"%s" vs unicode

Robin Becker

unread,

Jan 7, 2003, 2:26:16 PM1/7/03

to

A user reports that an old style error message is being smashed as the
message was being turned into unicode.

the situation was of the form

raise "xxxx %s' % var

where var was a lump of unicode. We can easily correct the sistuation.

We didn't expect unicode, but what's surprising is that "%s" % u'A' -->
u'A'.

Doesn't %s mean take the str()?

I looked in vain in the docs for the definition of exactly what "%s" % x
is supposed to mean, but somehow this kind of reminds me of the old /
operator dispute ie int / int --> int & int / float --> float.

That was considered harmful (although I disagreed) so why is this
implicit conversion allowed?
--
Robin Becker

Martin v. Löwis

unread,

Jan 7, 2003, 3:25:41 PM1/7/03

to

Robin Becker <ro...@jessikat.fsnet.co.uk> writes:

> That was considered harmful (although I disagreed) so why is this
> implicit conversion allowed?

It follows the general principle that, when combining byte strings and
Unicode strings, the byte string will be converted to Unicode, not
vice versa.

Regards,
Martin

Terry Reedy

unread,

Jan 7, 2003, 5:46:53 PM1/7/03

to

"Robin Becker" <ro...@jessikat.fsnet.co.uk> wrote in message
news:1GtMGLAY...@jessikat.demon.co.uk...

> A user reports that an old style error message is being smashed as
the
> message was being turned into unicode.
>
> the situation was of the form
>
> raise "xxxx %s' % var
>
> where var was a lump of unicode. We can easily correct the
sistuation.
>
> We didn't expect unicode, but what's surprising is that "%s" %
u'A' -->
> u'A'.

u'1234' works just as well, with a corresponding output.

>Doesn't %s mean take the str()?

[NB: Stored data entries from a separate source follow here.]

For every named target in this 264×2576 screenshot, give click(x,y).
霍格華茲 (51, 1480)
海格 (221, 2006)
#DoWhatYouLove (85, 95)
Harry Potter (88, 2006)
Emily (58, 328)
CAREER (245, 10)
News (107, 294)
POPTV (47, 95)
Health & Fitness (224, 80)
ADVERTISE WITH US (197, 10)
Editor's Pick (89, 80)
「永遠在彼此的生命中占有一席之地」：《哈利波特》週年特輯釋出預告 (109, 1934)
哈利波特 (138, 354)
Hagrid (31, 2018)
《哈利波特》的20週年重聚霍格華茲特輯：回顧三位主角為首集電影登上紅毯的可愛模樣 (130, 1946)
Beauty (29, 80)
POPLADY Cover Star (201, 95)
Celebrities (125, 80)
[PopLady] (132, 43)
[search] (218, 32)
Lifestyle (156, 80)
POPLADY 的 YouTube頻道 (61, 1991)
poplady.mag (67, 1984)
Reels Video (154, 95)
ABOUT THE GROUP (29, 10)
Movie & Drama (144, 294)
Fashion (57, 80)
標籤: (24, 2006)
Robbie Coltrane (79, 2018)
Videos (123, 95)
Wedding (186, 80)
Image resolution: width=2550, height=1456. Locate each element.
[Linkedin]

I looked in vain in the docs
> for the definition of exactly what "%s" % x is supposed to mean,

The doc (LibRef 2.2.6.2 String Formatting Operations) is slightly
contradictory. In the table for % it does say

s String (converts any python object using str()).

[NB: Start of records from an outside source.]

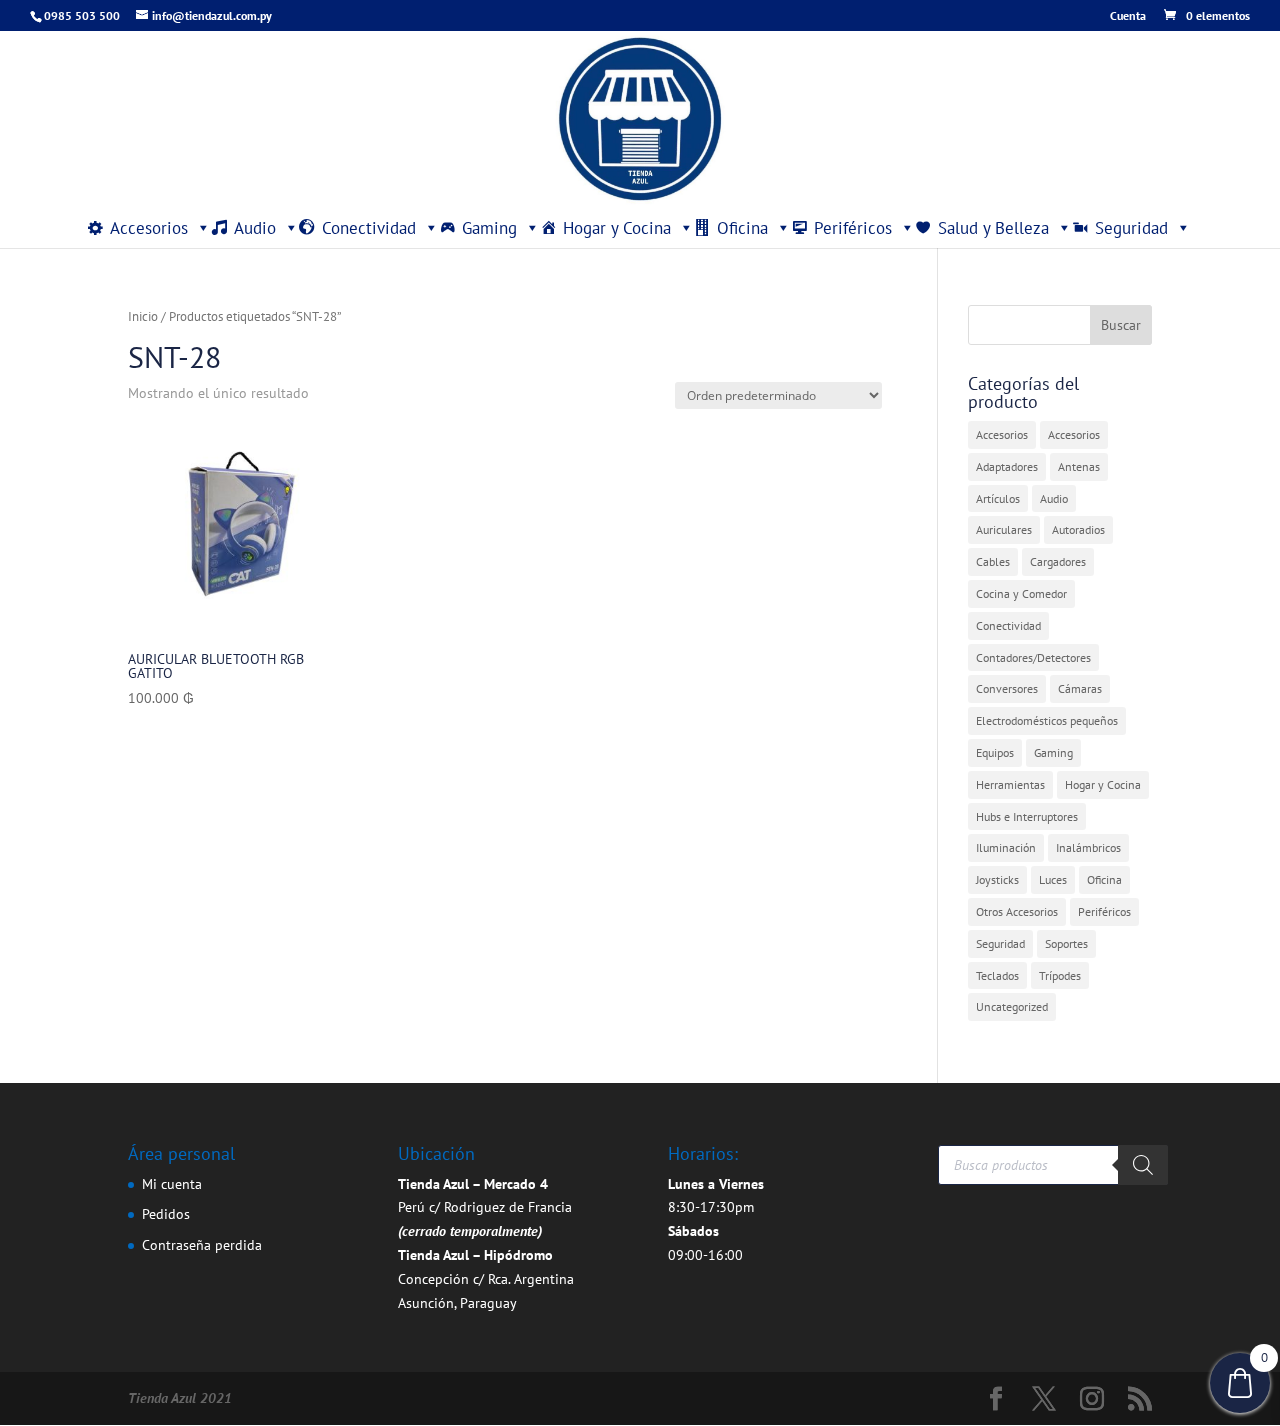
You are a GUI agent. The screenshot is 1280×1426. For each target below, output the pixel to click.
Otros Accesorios (1017, 911)
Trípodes (1060, 975)
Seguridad (1131, 228)
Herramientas (1010, 784)
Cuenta (1128, 16)
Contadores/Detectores (1033, 657)
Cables (993, 561)
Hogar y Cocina (617, 228)
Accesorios (149, 228)
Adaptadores (1007, 466)
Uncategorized (1012, 1006)
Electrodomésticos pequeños (1047, 720)
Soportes (1066, 943)
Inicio (143, 316)
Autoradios (1078, 529)
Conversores (1007, 688)
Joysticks (997, 879)
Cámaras (1080, 688)
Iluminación (1006, 847)
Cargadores (1058, 561)
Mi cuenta (172, 1184)
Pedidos (166, 1214)
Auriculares (1004, 529)
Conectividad (369, 228)
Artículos (998, 498)
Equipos (995, 752)
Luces (1053, 879)
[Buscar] (1143, 1165)
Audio (255, 228)
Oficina (742, 228)
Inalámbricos (1088, 847)
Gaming (489, 228)
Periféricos (853, 228)
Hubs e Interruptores (1027, 816)
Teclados (997, 975)
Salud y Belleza (993, 228)
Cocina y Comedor (1021, 593)
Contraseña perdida (202, 1245)
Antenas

but the first paragraph ends with "If format is a Unicode object, or
if any of the objects being converted using the %s conversion are
Unicode objects, the result will be a Unicode object as well. " I
reported this as SF bug 664044.

Your user's problem appear to arise from the unicode result.

>>> raise u'a'
Traceback (most recent call last):
File "<stdin>", line 1, in ?
TypeError: exceptions must be strings, classes, or instances, not
unicode

Terry J. Reedy

Robin Becker

unread,

Jan 7, 2003, 6:46:14 PM1/7/03

to

In article <m3u1gkw...@mira.informatik.hu-berlin.de>, Martin v.
Löwis <mar...@v.loewis.de> writes

but the general principal here is that %s converts things to strings.
What is general about breaking this?
--
Robin Becker

Steve Holden

unread,

Jan 7, 2003, 7:34:34 PM1/7/03

to

"Robin Becker" <ro...@jessikat.fsnet.co.uk> wrote in message

news:JiqD$KAGb2...@jessikat.fsnet.co.uk...

Well, there's also a widening principle that you seem to be ignoring. In the
same way that int+float gives float, and float*complex gives complex, so any
string operation involving a Unicode operation gives a Unicode result.

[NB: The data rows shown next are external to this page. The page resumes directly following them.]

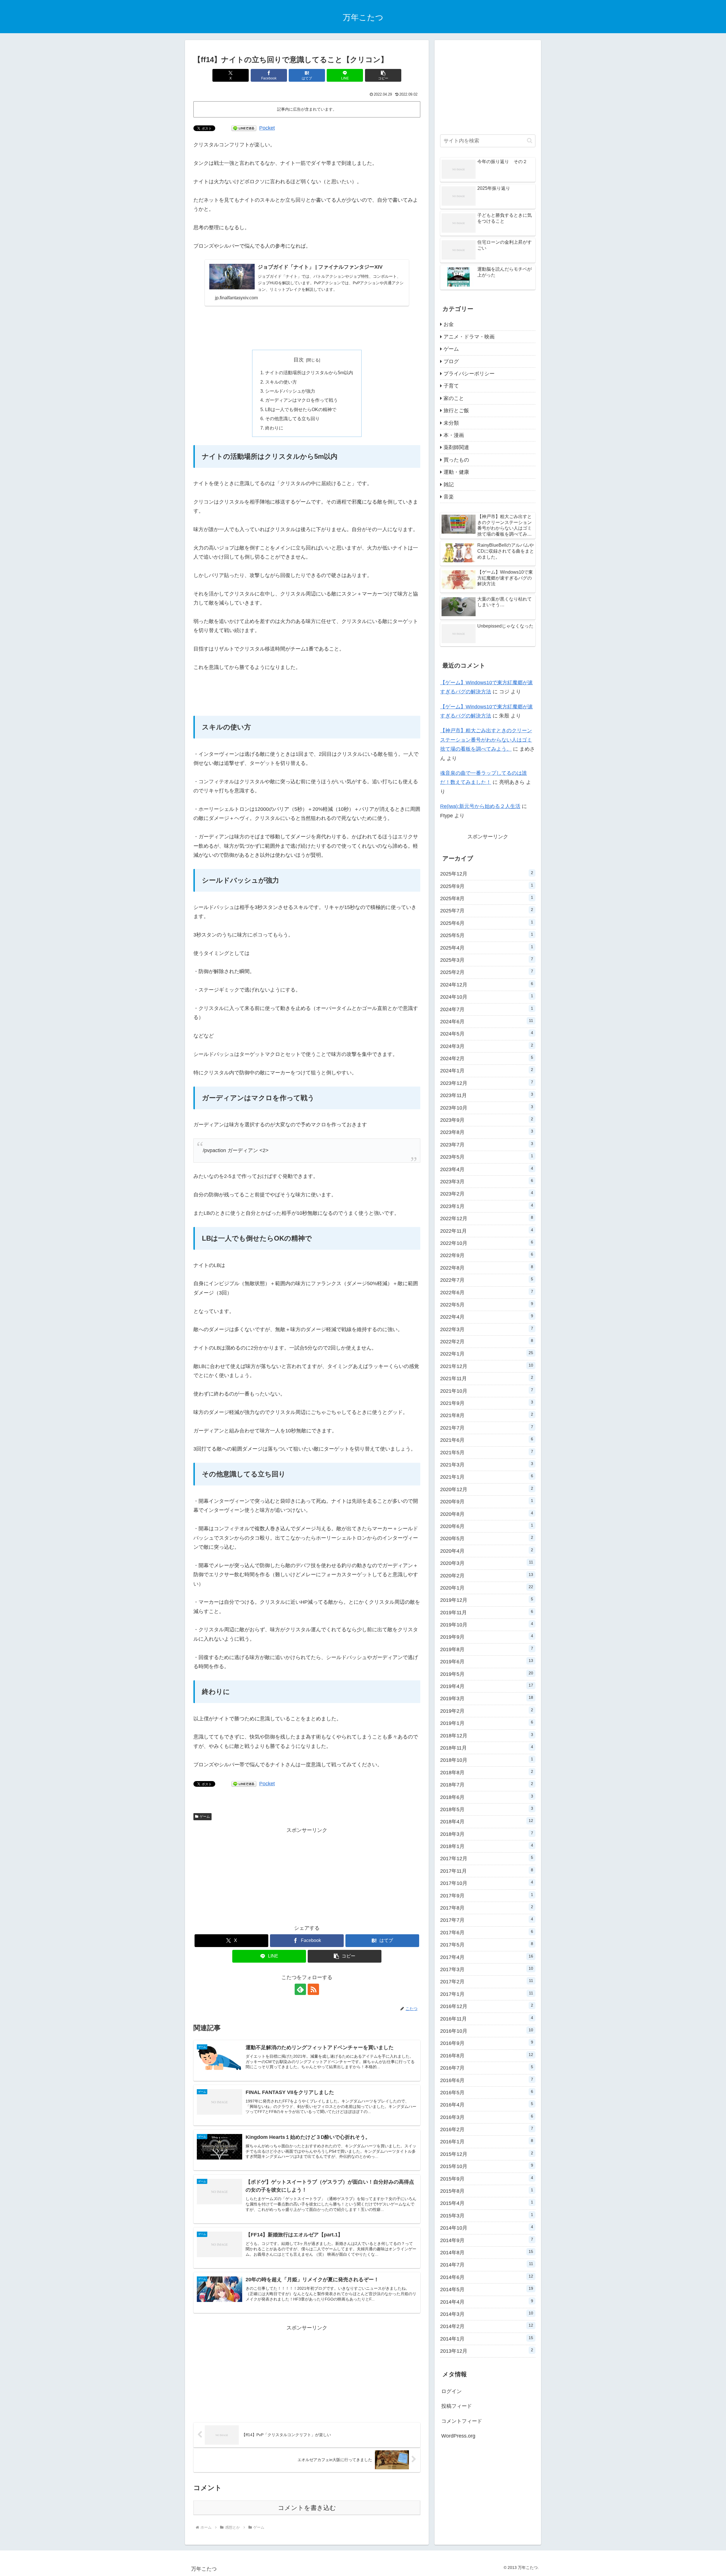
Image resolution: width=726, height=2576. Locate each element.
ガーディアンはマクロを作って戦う (301, 400)
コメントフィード (461, 2421)
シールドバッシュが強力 (290, 390)
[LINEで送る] (243, 128)
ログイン (451, 2391)
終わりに (274, 427)
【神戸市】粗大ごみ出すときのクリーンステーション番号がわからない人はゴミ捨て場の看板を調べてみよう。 (486, 740)
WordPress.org (458, 2436)
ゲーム (205, 1817)
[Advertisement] (306, 328)
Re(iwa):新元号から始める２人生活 (480, 806)
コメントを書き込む (307, 2507)
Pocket (267, 128)
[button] (383, 75)
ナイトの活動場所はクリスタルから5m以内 (309, 372)
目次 (299, 360)
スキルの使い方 (281, 381)
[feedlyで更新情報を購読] (300, 1989)
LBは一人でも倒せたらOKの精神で (300, 409)
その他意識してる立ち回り (292, 418)
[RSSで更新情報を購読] (313, 1989)
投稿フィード (456, 2406)
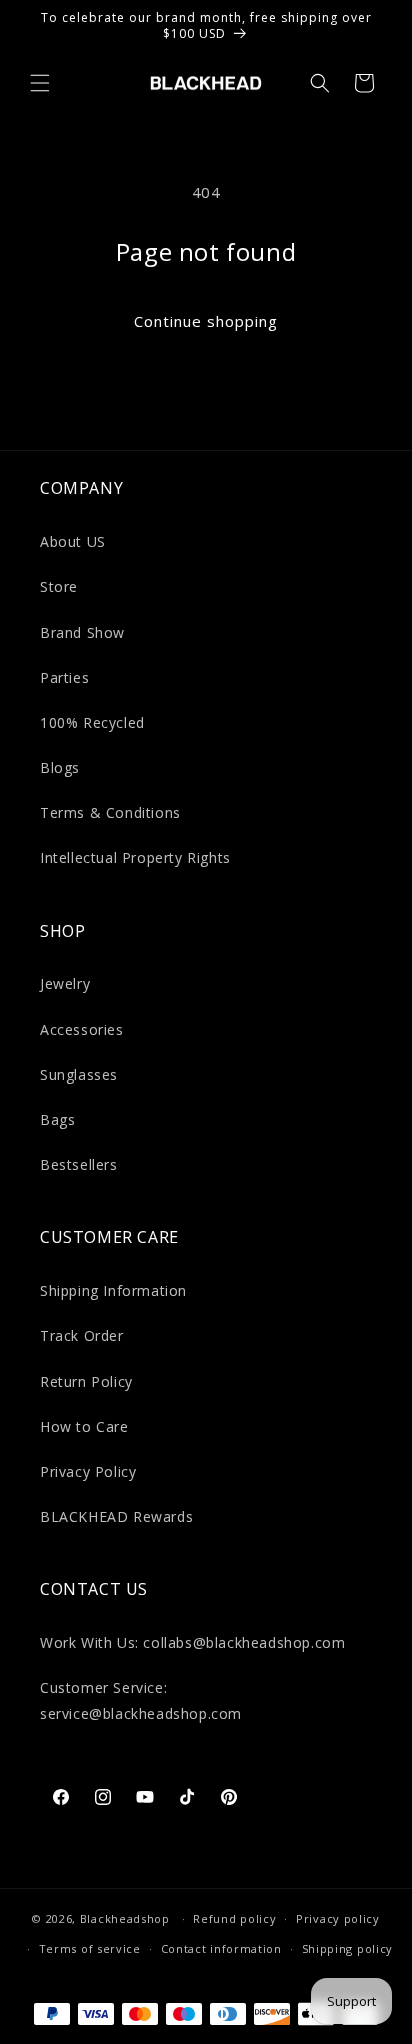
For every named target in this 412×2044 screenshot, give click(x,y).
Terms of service (90, 1948)
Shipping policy (348, 1948)
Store (59, 586)
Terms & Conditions (110, 812)
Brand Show (82, 632)
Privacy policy (338, 1918)
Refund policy (234, 1918)
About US (73, 541)
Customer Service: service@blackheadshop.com (141, 1700)
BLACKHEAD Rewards (116, 1516)
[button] (40, 83)
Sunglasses (79, 1074)
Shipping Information (113, 1290)
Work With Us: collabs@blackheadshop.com (192, 1642)
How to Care (84, 1426)
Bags (57, 1119)
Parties (64, 677)
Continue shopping (206, 321)
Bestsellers (79, 1164)
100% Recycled (92, 722)
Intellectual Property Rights (135, 857)
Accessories (82, 1029)
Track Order (82, 1335)
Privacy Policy (88, 1471)
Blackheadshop (125, 1918)
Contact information (221, 1948)
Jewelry (65, 983)
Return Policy (86, 1381)
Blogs (60, 767)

Otherwise what would you have Python do with non-translatable Unicode
characters it has to handle in a %s substitution? Give an ordinal value
error?

regards
-----------------------------------------------------------------------
Steve Holden http://www.holdenweb.com/
Python Web Programming http://pydish.holdenweb.com/pwp/
Bring your musical instrument to PyCon! http://www.python.org/pycon/
-----------------------------------------------------------------------

Robin Becker

unread,

Jan 7, 2003, 7:59:56 PM1/7/03

to

In article <loKS9.175$467.90@fe08>, Steve Holden <sho...@holdenweb.com>
writes
......

>Well, there's also a widening principle that you seem to be ignoring. In the
>same way that int+float gives float, and float*complex gives complex, so any
>string operation involving a Unicode operation gives a Unicode result.
>
>Otherwise what would you have Python do with non-translatable Unicode
>characters it has to handle in a %s substitution? Give an ordinal value
>error?
>
>regards

......I'm not really disagreeing. The widening here just seems wrong. If
"x" op y --> unicode/string why can't "x" op z --> complex for some
specific values of x & z. Normally Python tries to be simple, but if
unicode is a widened string why doesn't raise u'A' work? Widening should
work reasonably if we are going to have a concensus on what is
reasonable.
--
Robin Becker

Neal Norwitz

unread,

Jan 7, 2003, 9:00:37 PM1/7/03

to

On Tue, 07 Jan 2003 19:59:56 -0500, Robin Becker wrote:

> In article <loKS9.175$467.90@fe08>, Steve Holden <sho...@holdenweb.com>
> writes
> ......
>>Well, there's also a widening principle that you seem to be ignoring. In
>>the same way that int+float gives float, and float*complex gives
>>complex, so any string operation involving a Unicode operation gives a
>>Unicode result.
>>

> ......I'm not really disagreeing. The widening here just seems wrong. If
> "x" op y --> unicode/string why can't "x" op z --> complex for some
> specific values of x & z. Normally Python tries to be simple, but if
> unicode is a widened string why doesn't raise u'A' work? Widening should
> work reasonably if we are going to have a concensus on what is
> reasonable.

Raising strings as exceptions is deprecated. So there isn't much point
in allowing unicode exceptions.

Neal

Terry Reedy

unread,

Jan 7, 2003, 9:26:42 PM1/7/03

to

> if unicode is a widened string why doesn't raise u'A' work?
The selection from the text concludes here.